The request: Copy the lines in these items exactly as they are.

(Records from a data source)
════
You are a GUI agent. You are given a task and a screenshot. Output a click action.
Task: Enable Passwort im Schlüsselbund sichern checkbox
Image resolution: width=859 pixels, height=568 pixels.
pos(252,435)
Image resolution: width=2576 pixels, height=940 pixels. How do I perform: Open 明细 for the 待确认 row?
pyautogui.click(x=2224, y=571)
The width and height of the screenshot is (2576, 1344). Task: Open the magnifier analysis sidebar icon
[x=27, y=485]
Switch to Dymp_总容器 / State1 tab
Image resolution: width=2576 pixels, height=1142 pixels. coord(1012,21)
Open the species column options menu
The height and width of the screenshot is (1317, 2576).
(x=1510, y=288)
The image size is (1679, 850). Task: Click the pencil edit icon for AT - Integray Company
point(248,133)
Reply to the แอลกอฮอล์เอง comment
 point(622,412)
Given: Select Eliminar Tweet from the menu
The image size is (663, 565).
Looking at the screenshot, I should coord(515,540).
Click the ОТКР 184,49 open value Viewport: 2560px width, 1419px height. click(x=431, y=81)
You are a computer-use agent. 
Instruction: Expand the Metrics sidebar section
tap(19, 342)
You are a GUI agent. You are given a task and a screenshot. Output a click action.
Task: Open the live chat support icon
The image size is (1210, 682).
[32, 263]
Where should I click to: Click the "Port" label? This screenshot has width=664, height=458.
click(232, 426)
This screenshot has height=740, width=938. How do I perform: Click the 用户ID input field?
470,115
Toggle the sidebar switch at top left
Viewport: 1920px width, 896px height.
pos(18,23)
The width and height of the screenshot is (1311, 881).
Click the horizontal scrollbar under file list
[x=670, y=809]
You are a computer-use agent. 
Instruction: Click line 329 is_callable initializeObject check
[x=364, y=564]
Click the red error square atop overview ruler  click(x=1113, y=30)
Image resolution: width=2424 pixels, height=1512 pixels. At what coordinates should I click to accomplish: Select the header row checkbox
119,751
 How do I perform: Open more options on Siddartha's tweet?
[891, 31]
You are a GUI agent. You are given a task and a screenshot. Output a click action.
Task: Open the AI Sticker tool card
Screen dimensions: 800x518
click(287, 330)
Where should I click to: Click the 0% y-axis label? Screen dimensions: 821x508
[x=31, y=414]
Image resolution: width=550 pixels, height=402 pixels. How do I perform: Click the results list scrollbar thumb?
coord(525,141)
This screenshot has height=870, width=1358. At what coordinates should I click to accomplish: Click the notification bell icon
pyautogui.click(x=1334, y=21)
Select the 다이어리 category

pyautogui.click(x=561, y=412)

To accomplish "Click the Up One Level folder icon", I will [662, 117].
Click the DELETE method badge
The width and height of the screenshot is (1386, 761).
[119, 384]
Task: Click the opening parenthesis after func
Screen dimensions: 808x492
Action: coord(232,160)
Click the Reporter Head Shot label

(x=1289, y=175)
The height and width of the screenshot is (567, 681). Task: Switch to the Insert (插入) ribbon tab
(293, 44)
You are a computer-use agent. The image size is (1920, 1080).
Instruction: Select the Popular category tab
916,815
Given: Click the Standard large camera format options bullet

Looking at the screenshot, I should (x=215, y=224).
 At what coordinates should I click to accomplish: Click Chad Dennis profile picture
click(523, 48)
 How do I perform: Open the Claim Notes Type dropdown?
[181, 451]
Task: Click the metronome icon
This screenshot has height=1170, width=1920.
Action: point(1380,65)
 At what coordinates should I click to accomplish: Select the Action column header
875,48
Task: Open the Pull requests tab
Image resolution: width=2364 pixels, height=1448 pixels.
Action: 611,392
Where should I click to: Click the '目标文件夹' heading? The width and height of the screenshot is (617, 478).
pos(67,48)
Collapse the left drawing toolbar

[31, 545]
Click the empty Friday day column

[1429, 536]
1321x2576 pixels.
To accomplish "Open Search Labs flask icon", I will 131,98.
════
Exercise output:
You are a GUI agent. You are given a task and a screenshot. Output a click action.
Task: Enable Passwort im Schlüsselbund sichern checkbox
Image resolution: width=859 pixels, height=568 pixels.
pos(252,435)
Image resolution: width=2576 pixels, height=940 pixels. How do I perform: Open 明细 for the 待确认 row?
pyautogui.click(x=2224, y=571)
The width and height of the screenshot is (2576, 1344). Task: Open the magnifier analysis sidebar icon
[x=27, y=485]
Switch to Dymp_总容器 / State1 tab
Image resolution: width=2576 pixels, height=1142 pixels. coord(1012,21)
Open the species column options menu
The height and width of the screenshot is (1317, 2576).
(x=1510, y=288)
The image size is (1679, 850). Task: Click the pencil edit icon for AT - Integray Company
point(248,133)
Reply to the แอลกอฮอล์เอง comment
 point(622,412)
Given: Select Eliminar Tweet from the menu
The image size is (663, 565).
Looking at the screenshot, I should coord(515,540).
Click the ОТКР 184,49 open value Viewport: 2560px width, 1419px height. click(x=431, y=81)
You are a computer-use agent. 
Instruction: Expand the Metrics sidebar section
tap(19, 342)
You are a GUI agent. You are given a task and a screenshot. Output a click action.
Task: Open the live chat support icon
The image size is (1210, 682).
[32, 263]
Where should I click to: Click the "Port" label? This screenshot has width=664, height=458.
click(232, 426)
This screenshot has height=740, width=938. How do I perform: Click the 用户ID input field?
470,115
Toggle the sidebar switch at top left
Viewport: 1920px width, 896px height.
pos(18,23)
The width and height of the screenshot is (1311, 881).
Click the horizontal scrollbar under file list
[x=670, y=809]
You are a computer-use agent. 
Instruction: Click line 329 is_callable initializeObject check
[x=364, y=564]
Click the red error square atop overview ruler  click(x=1113, y=30)
Image resolution: width=2424 pixels, height=1512 pixels. At what coordinates should I click to accomplish: Select the header row checkbox
119,751
 How do I perform: Open more options on Siddartha's tweet?
[891, 31]
You are a GUI agent. You are given a task and a screenshot. Output a click action.
Task: Open the AI Sticker tool card
Screen dimensions: 800x518
click(287, 330)
Where should I click to: Click the 0% y-axis label? Screen dimensions: 821x508
[x=31, y=414]
Image resolution: width=550 pixels, height=402 pixels. How do I perform: Click the results list scrollbar thumb?
coord(525,141)
This screenshot has height=870, width=1358. At what coordinates should I click to accomplish: Click the notification bell icon
pyautogui.click(x=1334, y=21)
Select the 다이어리 category

pyautogui.click(x=561, y=412)

To accomplish "Click the Up One Level folder icon", I will [662, 117].
Click the DELETE method badge
The width and height of the screenshot is (1386, 761).
[119, 384]
Task: Click the opening parenthesis after func
Screen dimensions: 808x492
Action: coord(232,160)
Click the Reporter Head Shot label

(x=1289, y=175)
The height and width of the screenshot is (567, 681). Task: Switch to the Insert (插入) ribbon tab
(293, 44)
You are a computer-use agent. The image size is (1920, 1080).
Instruction: Select the Popular category tab
916,815
Given: Click the Standard large camera format options bullet

Looking at the screenshot, I should (x=215, y=224).
 At what coordinates should I click to accomplish: Click Chad Dennis profile picture
click(523, 48)
 How do I perform: Open the Claim Notes Type dropdown?
[181, 451]
Task: Click the metronome icon
This screenshot has height=1170, width=1920.
Action: point(1380,65)
 At what coordinates should I click to accomplish: Select the Action column header
875,48
Task: Open the Pull requests tab
Image resolution: width=2364 pixels, height=1448 pixels.
Action: 611,392
Where should I click to: Click the '目标文件夹' heading? The width and height of the screenshot is (617, 478).
pos(67,48)
Collapse the left drawing toolbar

[31, 545]
Click the empty Friday day column

[1429, 536]
1321x2576 pixels.
To accomplish "Open Search Labs flask icon", I will 131,98.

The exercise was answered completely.